Exercise directions
Your answer should be the lines from the one with "Screen dimensions: 1568x772" to the end of the data below, both included, exact and free of pictures.

Collected data:
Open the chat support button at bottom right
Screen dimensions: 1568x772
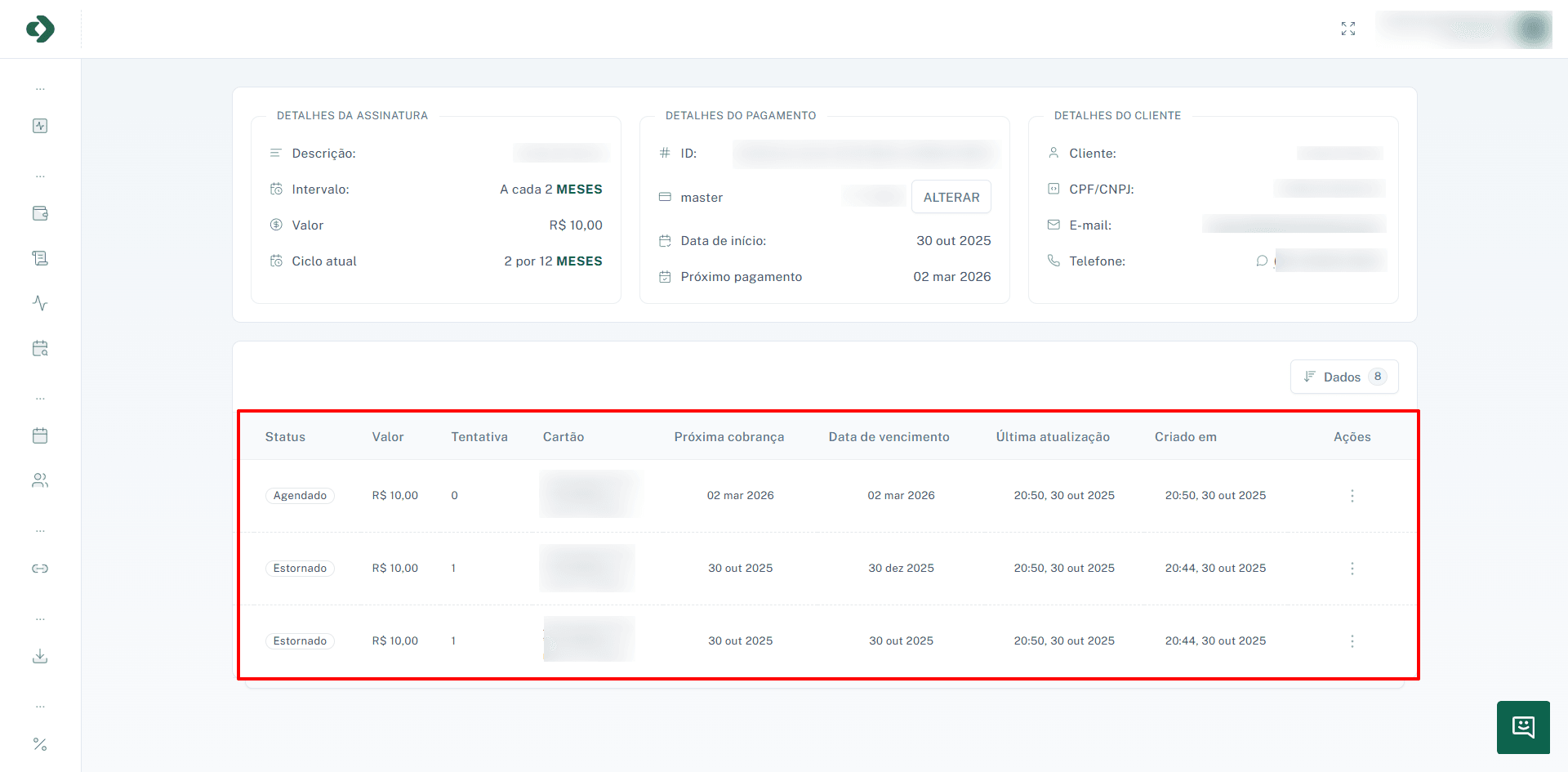click(1523, 727)
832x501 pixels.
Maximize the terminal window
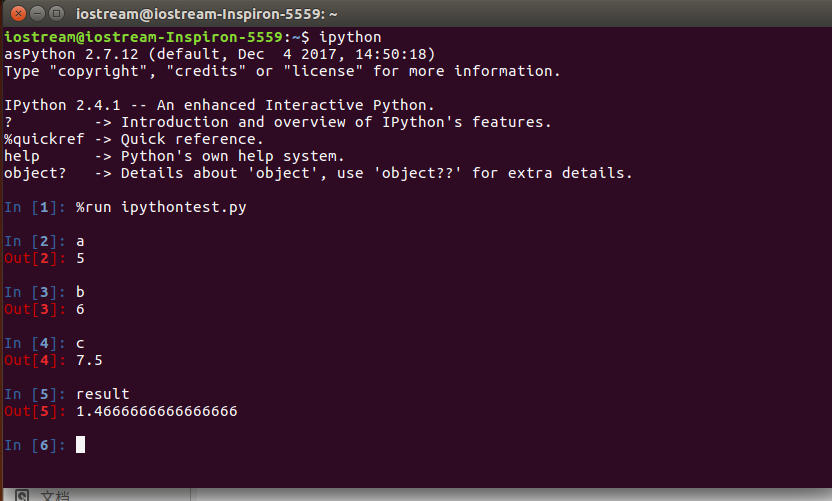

Solution for this exercise
Screen dimensions: 1568x772
click(1523, 727)
832x501 pixels.
Maximize the terminal window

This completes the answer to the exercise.